In a third simulation (see var_ocmip_h2000_vent_test.cdf), we remove the influence of both ventilation and biological changes on O2/AOU values by holding both OUR and AOUo constant at their climatological values. Changes in AOUo are removed by forcing the AOU on each isopycnal surface to remain at its monthly climatological value wherever that surface intersects the mixed layer either in the climatological mean state or at any time during the variable circulation run. For example, the region over which a given isopycnal surface lies at the base of the mixed layer could shift poleward as a result of warming. This would produce a new region of isopycnal/mixed layer interaction to the north of the climatological outcrop. The effect of increased ventilation on O2/AOU in that region is eliminated in this simulation, by forcing AOU at the local isopycnal/mixed layer interface to remain at climatological values. Similarly, equatorward of the climatological outcrop the isopycnal layer will lose contact with the mixed layer, as less dense water intercedes between them. The impact on O2 of the resulting decrease in ventilation is again prevented, by maintaining the AOU at its climatological value at that location. This manipulation removes the effect of changes in the location and/or strength of ventilation, assuring that changes in the detrainment of mixed layer water onto an isopycnal surface will have no effect on the preformed AOU. Holding constant both OUR and AOUo therefore yields AOU changes that result solely from the direct influence of circulation changes.

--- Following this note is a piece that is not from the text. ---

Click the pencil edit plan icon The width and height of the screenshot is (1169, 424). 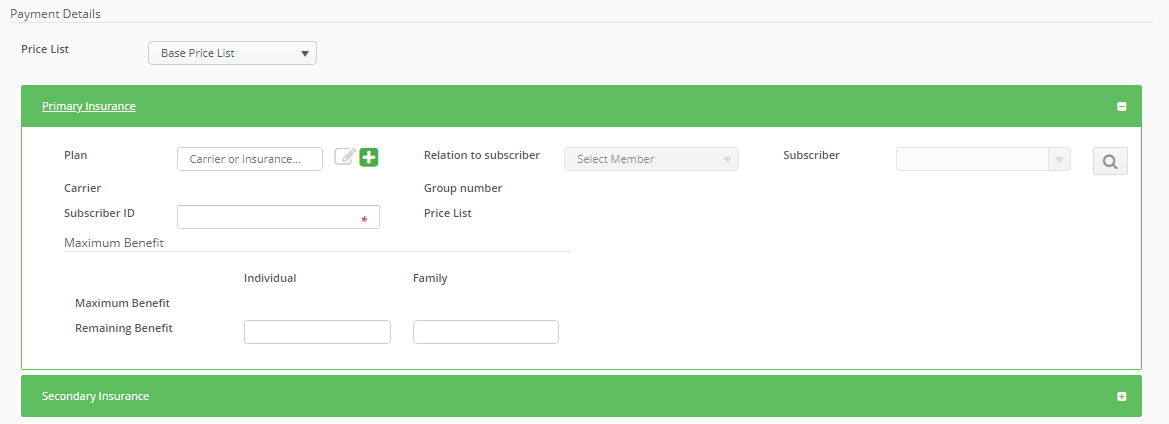345,156
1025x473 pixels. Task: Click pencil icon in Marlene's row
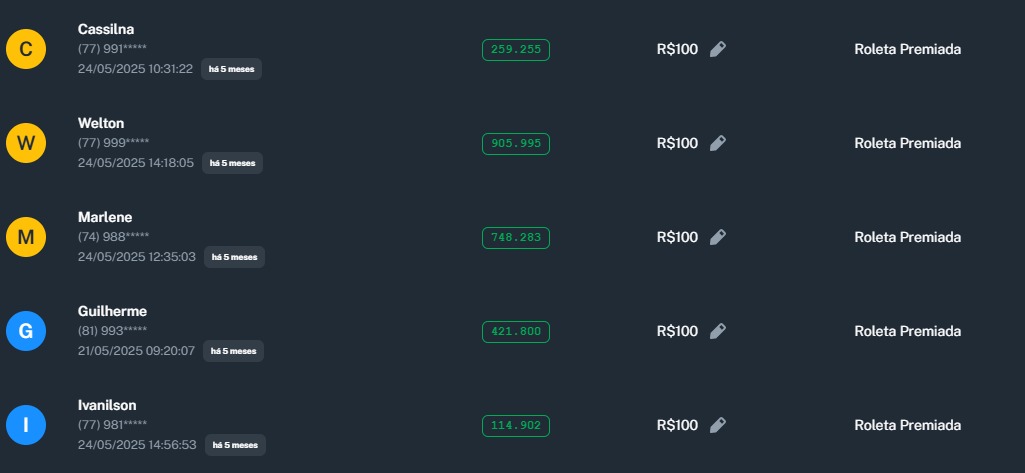pos(718,237)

Table 1 summarizes the 3 simulations and the sources of AOU variability in each one. The contribution of biology, ventilation, and circulation to the total AOU change can thus be separated as follows:

          ΔAOUcirc =  ΔAOU(Experiment 3)
          ΔAOUvent =  ΔAOU(Experiment 2) -  ΔAOU(Experiment 3)
          ΔAOUbio  =  ΔAOU(Experiment 1) -  ΔAOU(Experiment 2)
where the experiment names are related to output files as follows:
          Experiment 3 = var_ocmip_h2000_vent_test.cdf
          Experiment 2 = var_ocmip_h2000_specjo2.cdf
          Experiment 1 = var_ocmip_h2000_new.cdf
By construction, the sum of AOU anomalies (relative to an arbitrary reference time) from these three processes yields the total AOU change.


C. Output Variables

Each variable name is preceded by mn_ which indicates that all variables are annual mean values. The fields are defined on a 1 degree grid from 20°S to 60°N, from 90°E to 70°W (80 x 200 grid points). The vertical coordinate is potential density, with the top two layers representing the mixed and buffer layers (see above). Densities of the 14 isopycnal layers are 21.25, 21.75, 22.5, 22.8, 23.25, 24.25, 24.75, 25.75, 26.2, 26.6, 27, 27.35, 27.6, 27.8 sigma-theta.

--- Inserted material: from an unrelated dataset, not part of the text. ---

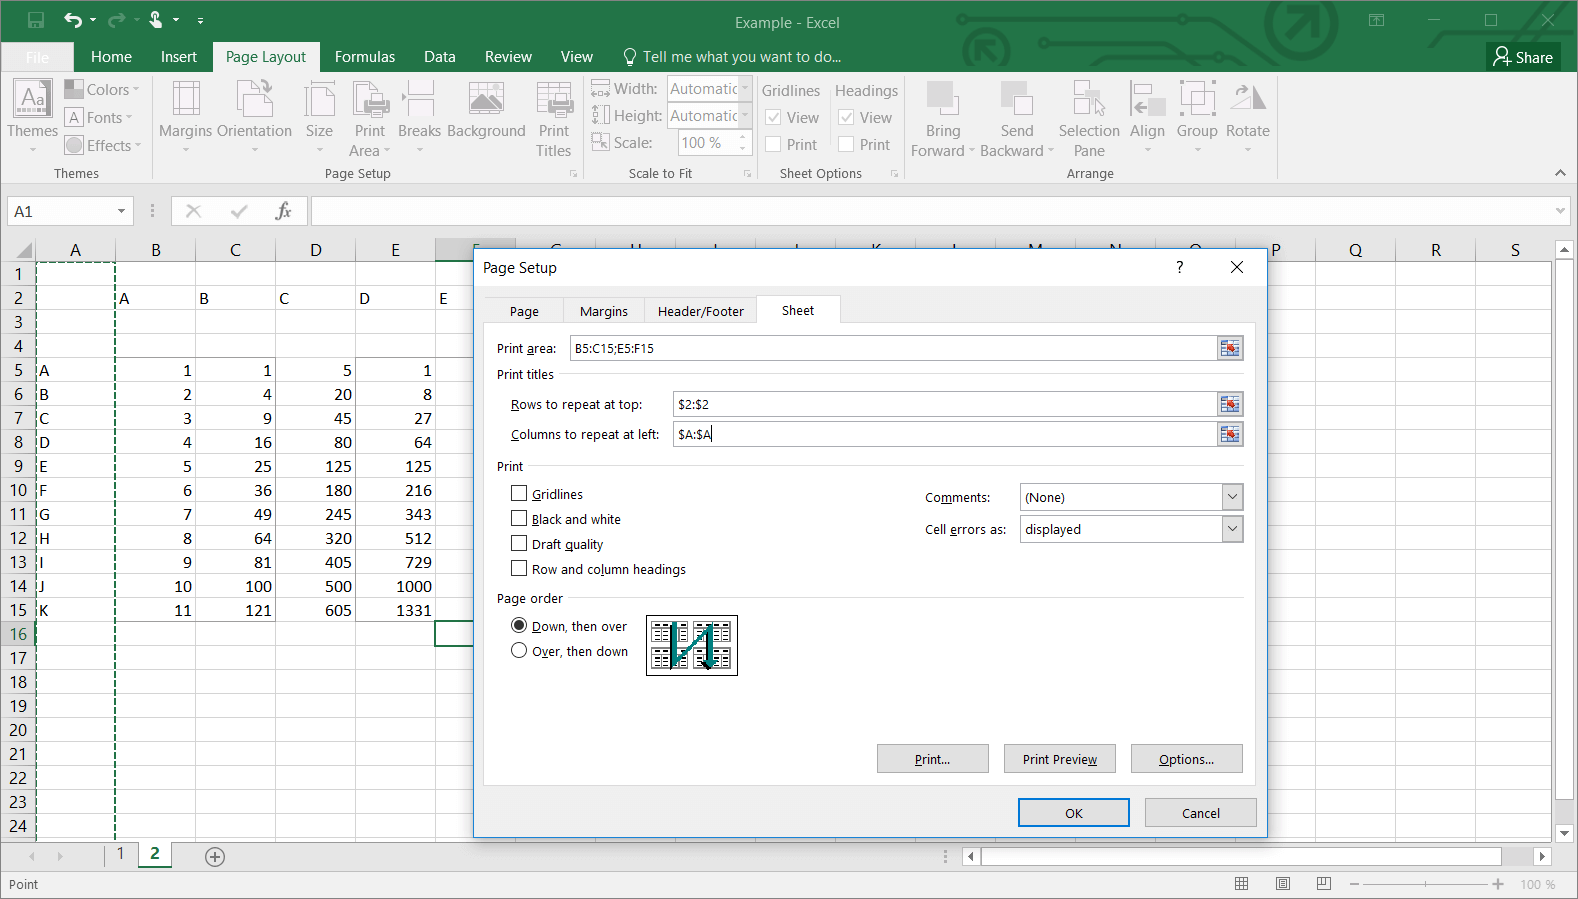Image resolution: width=1578 pixels, height=899 pixels.
Task: Click the Undo arrow icon
Action: (72, 20)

Variable Name Variable description/definition
mn_h Thickness of each isopycnal layer (meter)
mn_oxygen Dissolved oxygen (µmol/l)
mn_o2sat Oxygen saturation concentration (µmol/l)
mn_phos Phosphate concentration (µmol/l)
mn_pflux Phosphate export, integrated over the top 75 m (mmol/m2/sec)
mn_age Ideal age tracer (years)
mn_jo2 Biological oxygen utilization rate (OUR) (mol/m3/sec)
mn_dop Dissolved Organic Phosphorus (DOP) concentration (µmol/l)
mn_pobs Observed phosporus (µM)
mn_o18 delta-18O of O2 (permil)

References

C. Deutsch, L. Thompson, and S. Emerson. 2005. Attributing the causes of North Pacific Oxygen Change. in prep.